Myanmar features numerous unique minor groups, who will make you really curious about their quaint culture. If you think about an ideal adventure tour in Myanmar, let set on a demanding journey to the most remote villages. One of unique tribes in Myanmar is Chin, who are well-known for facial tattoos. They inhabit in distant villages near borders of Chin state. At first, let clarify some features about their “profile”.
Chin women with tattooed faces. Photo by Burmese photographer Kyaw Kyaw Minn
WHO ARE CHIN PEOPLE?
Chin is an ethnic minority in Myanmar, also known as Kuki in India. They reside in India, Myanmar and Bangladesh, mainly in international border areas owning to British colonial policy.
The British used the compound terminology “Chin-Kuki-Mizo” to group the Kukish language speaking people. Missionaries utilized the terminology “Chin” to call Kukish ones in the Burmese side. They have Mongoloid features, with popularily low height, straight black hair and dark brown eyes.
There are no historical data about Chin people before 19th century. The Chin probably emigrated to Myanmar, especially to Chindwin valley in the late 9th or 10th century AD. Most Chin people went westward and might settled in the present Chin State in 14th century.
The significant landmark in the Chin’s history was the arrival of missionaries and the spread of Christianity. The acceptance of Christianity marked a departure to long-standing ancient custom and tradition.
Chin does not have a first, middle or last name as it is common in many ethnic groups. However, a name can reflect achievement of grandparents or future wishes of a grandfather for a kid.
A gentle handshake is a usual greeting in Chin culture. Eye contact is sometimes regarded as act of challenge rather than a sign of politeness or attentiveness. So, almost Chin people will not look a speaker directly at eyes as they have a conversation.
Chin culture is rich in dances, music and fold tales. Until the introduction of writing system, Chin traditions were preserved and kept by storytelling to retransmit to next generations.

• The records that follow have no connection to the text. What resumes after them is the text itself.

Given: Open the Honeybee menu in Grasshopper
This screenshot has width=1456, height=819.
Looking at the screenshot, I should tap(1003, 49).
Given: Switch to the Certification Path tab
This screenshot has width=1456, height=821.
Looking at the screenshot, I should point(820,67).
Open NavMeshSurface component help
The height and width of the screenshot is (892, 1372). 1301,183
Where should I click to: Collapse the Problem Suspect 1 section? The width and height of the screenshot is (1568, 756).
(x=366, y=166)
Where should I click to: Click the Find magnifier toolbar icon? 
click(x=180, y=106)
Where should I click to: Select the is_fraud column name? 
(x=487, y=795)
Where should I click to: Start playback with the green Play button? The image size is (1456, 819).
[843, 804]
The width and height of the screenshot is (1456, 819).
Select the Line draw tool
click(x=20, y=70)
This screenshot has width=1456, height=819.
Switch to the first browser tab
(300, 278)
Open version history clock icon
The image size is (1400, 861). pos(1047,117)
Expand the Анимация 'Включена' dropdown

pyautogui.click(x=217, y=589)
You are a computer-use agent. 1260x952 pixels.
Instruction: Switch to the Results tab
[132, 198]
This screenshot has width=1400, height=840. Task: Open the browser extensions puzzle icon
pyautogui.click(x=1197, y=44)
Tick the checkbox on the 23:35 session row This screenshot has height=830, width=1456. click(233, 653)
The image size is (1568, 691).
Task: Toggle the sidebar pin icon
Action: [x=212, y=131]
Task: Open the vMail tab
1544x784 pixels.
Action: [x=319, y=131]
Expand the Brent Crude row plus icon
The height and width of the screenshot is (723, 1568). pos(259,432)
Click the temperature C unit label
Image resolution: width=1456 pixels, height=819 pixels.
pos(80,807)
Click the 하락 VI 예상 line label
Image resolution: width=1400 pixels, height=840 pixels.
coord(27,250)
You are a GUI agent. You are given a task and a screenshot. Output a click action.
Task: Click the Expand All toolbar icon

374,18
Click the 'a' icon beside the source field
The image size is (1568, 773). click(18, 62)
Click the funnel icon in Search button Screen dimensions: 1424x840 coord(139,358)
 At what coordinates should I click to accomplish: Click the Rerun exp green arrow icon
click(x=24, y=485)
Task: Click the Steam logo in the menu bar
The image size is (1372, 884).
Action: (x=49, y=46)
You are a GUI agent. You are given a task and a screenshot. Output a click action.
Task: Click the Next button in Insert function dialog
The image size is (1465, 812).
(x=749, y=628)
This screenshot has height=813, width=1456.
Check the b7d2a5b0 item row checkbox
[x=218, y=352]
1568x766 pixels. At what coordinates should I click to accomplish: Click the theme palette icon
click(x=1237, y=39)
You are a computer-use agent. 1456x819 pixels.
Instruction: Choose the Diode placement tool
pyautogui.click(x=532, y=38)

Fabric weaving is a Chin traditional craft that the production is highly restricted, and the products are much sought frequently by fabric collectors. Normally a Chin woman will try her best until a cloth is completed, working stably all daylight hours in shade of a bamboo dwelling. Using traditional “yakan” looms – a backstrap method of weaving, is similar to that utilized by the Naga. Only natural dyes are employed by taking extracts from local trees such as the Burmese lacquer tree, wild almonds, mahogany and indigo. Chin fabric is made manually with high standard. Cotton threads are spin by hand and motifs are diamond shapes.
Zu is a traditional alcohol in Chin hill, which is regarded as a status symbol. Zu is homemade and supplied at villages feasts and celebrations. Only the males with highest status are enabled to take the first drink at a gathering.
Tobacco is considered as a status symbol too, a sign of wealth. Traditional meaning of “smoking” is via the use of a nicotine juice called “thibur“. It is used mainly by elders, who keep this juice in their mouths, then spit it out. “Thibur” is made by the way that nicotine is smoked in a water pipe which produces “thibur” drippings.
Until now, Christianity is the major religion of the Chin, who live in high terraces in the Chin Hills.
Chin women are usually identified by a complicated spider web covering their faces, called as “facial tattoos”. Usually a Chin woman tattooed when she was just about 9 – 12 years old. The process lasted about 1 day to be accomplished and was extremely painful, particularly tender eyelid area. Tattooing face is an archaic custom so as to prevent invaders from stealing away the local women. Other stories said that it could help young Chin girls avoid being attacked by wild animals, or keep prettiest girls away from being caught into harem by ancient kings.
Each Chin state’s region has a different tattoo pattern. Thus, it is possible to realize where a woman comes from by tattooed designs on her face.
At present, there remains a few facial tattoo women in each village. This custom is forbidden by Myanmar government. Young generations don’t want to practice it as well. Consequently, this Chin culture’s part will be gone soon. Therefore, if you can witness facial tattoos of last living generations, it will be a fortune.
Chin villages are near the Myanmar’s border areas with India and Bangladesh, and Mrauk U town. Several ones can be visitted comprise Panort, Kyar Aie Nu, Man Long and Che-ahaung.
Trekking and being homestay are great ways to discover local culture. Trekking to Chin villages, travelers will have chances to learn Chin daily life and understand facial tattoo custom. The villagers make a living by fishing (by bamboo nets), farming and handy fabric weaving.
In Chin village, you can watch their traditional dances like threatening monkey dance (to protect crops), dance in funeral, ritual offering dance, frightening evil dance, etc; or their traditional instrument performance like playing bamboo flute by nose. Some special constructions of Chin tribes like wooden poles, stone tomb, shaman’s house and ancient-styled huts will reflect parts of their culture.
Trekking trails will lead travelers to deep forests, fields and suspension bridges with spectacular views.